# Data shown
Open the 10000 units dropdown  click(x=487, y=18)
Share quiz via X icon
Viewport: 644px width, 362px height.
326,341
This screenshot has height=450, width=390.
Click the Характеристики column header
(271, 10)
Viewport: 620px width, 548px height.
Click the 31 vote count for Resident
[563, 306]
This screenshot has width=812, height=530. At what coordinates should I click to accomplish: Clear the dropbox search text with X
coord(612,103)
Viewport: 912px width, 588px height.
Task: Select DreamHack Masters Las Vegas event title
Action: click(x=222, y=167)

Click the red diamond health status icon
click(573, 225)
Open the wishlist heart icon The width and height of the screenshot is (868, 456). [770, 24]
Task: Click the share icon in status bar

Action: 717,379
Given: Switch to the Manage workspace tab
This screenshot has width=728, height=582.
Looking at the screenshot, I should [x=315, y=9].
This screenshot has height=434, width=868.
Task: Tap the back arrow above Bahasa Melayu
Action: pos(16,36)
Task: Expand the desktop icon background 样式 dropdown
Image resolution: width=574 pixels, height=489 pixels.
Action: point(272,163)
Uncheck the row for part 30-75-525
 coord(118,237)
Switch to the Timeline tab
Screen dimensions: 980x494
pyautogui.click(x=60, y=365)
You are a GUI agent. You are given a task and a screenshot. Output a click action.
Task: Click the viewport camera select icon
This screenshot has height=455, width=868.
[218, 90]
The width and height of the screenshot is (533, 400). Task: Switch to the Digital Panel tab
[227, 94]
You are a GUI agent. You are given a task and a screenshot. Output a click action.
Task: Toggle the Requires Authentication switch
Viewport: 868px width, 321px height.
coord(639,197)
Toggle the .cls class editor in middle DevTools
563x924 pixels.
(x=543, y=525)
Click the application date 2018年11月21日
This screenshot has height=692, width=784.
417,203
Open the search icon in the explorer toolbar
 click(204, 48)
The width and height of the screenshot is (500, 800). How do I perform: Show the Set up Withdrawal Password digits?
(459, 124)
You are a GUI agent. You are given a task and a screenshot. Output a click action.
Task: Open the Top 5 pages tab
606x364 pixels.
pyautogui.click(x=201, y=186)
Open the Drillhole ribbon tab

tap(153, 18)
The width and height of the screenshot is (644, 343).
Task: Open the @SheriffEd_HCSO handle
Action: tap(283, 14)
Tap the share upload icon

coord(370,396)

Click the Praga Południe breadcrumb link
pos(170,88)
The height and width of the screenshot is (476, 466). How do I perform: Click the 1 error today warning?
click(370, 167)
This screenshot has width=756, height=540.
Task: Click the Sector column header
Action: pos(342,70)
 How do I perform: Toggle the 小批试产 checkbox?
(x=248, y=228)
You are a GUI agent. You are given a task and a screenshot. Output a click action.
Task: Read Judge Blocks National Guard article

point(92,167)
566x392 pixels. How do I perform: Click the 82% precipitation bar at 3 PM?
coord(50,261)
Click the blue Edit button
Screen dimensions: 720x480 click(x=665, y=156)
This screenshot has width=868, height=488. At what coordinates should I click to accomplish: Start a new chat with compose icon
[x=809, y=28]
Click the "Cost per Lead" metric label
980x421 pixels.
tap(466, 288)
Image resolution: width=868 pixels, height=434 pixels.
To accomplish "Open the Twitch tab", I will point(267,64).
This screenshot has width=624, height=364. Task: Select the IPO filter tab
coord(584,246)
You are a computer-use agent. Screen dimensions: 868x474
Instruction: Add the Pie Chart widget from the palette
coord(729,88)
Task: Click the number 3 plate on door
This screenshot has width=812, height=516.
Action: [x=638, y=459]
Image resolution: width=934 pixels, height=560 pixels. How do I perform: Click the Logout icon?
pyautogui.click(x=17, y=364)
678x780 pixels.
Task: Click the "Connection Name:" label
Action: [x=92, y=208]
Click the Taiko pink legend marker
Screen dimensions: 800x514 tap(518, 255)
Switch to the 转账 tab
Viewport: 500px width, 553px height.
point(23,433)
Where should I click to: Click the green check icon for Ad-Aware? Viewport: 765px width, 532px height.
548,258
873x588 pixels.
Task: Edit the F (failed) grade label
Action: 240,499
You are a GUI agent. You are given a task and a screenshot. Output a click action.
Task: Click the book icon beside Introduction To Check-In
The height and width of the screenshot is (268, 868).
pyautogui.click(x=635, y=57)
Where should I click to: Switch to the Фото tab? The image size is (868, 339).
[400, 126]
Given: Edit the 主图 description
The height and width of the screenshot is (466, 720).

# What needs to be done
Report every line of the data above that contains the string "dropdown" by copying it in full.

# Response to this task
Open the 10000 units dropdown  click(x=487, y=18)
Task: Expand the desktop icon background 样式 dropdown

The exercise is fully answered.